One recent study, carried out by Greenpeace East Asia and Peking University's School of Public Health, estimated that air pollution had caused more than 8,000 premature deaths in four major Chinese cities last year.
Coal accounts for two-thirds of China's energy supply and is the country's main source of pollution, as well as the millions of cars on the road.
But the smog it produces has led many to question the country's economic model.
A sustained effort to reduce China's dependence on heavy industry is now required, says Yang Fuqiang, a former government energy policy researcher and now a senior adviser at the Natural Resources Defence Council.
"We have to change our ways. The pollution caused by coal is simply too severe," he said. "If nothing happens then the public outcry in the cities will keep growing.
"The government needs to restrict the use of coal and develop cleaner and more efficient technology."
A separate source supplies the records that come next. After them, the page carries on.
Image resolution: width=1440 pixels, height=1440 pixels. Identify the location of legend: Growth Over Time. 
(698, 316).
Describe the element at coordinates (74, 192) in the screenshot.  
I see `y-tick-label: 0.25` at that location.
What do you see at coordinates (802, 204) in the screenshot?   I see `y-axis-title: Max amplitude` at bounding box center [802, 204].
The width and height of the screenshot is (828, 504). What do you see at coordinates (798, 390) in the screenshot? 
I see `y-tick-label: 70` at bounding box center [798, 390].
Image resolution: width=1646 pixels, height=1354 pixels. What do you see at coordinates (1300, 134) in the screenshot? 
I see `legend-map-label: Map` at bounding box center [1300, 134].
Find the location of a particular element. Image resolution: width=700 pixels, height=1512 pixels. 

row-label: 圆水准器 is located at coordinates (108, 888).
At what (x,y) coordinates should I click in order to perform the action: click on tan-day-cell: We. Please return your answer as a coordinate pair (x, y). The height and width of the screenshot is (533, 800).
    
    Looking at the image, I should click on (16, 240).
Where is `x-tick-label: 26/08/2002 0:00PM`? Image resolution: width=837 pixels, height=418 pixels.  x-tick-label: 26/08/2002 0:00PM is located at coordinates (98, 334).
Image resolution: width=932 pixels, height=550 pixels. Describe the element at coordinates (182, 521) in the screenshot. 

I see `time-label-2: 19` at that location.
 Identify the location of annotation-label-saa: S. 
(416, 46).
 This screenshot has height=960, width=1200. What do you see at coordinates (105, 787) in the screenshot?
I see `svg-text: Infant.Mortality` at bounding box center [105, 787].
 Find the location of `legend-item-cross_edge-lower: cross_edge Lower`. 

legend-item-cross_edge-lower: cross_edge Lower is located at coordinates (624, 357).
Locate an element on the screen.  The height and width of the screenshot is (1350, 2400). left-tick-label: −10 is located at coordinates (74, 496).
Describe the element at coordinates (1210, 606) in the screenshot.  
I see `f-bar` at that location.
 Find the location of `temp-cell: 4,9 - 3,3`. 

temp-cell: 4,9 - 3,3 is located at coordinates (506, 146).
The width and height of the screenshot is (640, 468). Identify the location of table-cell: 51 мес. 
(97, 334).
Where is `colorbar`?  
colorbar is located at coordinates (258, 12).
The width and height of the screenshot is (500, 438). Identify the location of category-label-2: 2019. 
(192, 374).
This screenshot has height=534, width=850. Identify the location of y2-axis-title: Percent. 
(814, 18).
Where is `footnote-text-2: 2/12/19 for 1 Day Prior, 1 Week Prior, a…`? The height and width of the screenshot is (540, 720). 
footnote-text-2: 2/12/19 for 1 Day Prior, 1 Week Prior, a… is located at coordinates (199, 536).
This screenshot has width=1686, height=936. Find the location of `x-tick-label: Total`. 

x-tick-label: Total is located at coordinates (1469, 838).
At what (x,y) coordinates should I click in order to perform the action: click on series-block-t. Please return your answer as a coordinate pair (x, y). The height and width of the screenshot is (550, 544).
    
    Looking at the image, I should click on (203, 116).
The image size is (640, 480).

In Beijing the authorities have shut down some factories and taken cars off the roads to try to reduce the pollution. People are being warned to close their windows. Sales of air purifiers and facemasks have rocketed and in some shops have simply run out.
In the long-term China is also investing heavily in hydro-electrical power and another renewable energies. It is considered a world leader in green technologies.
But with demand for energy growing year on year, consumption of coal continues to increase.
On Thursday, state-run news agency Xinhua reported that the authorities have now set a target designed to curb the growing consumption of energy, and coal in particular.
But any efforts to cap consumption will run into stiff resistance from local governments, which fear restrictions on economic growth.
Many people in the cities, however, want the authorities to take tough measures in order to improve their quality of life. But in the shadow of the coal mines in Datong there are different expectations.
Xu Youwang has been a farmer all his life. The 56-year-old says he can remember a day when all he owned were sheep. He and his neighbours all live in mud-brick houses.
But now he has a washing machine, a TV - and big dreams. "If I had the money I'd buy a car, an apartment, a fridge and a computer," he said.
Farmer Xu expects his life to only get better. And that is the challenge for China's leaders - balancing the aspirations of people like him with more sustainable economic growth
For now, at least, the country's reliance on coal and the pollution that comes with it shows little sign of ending.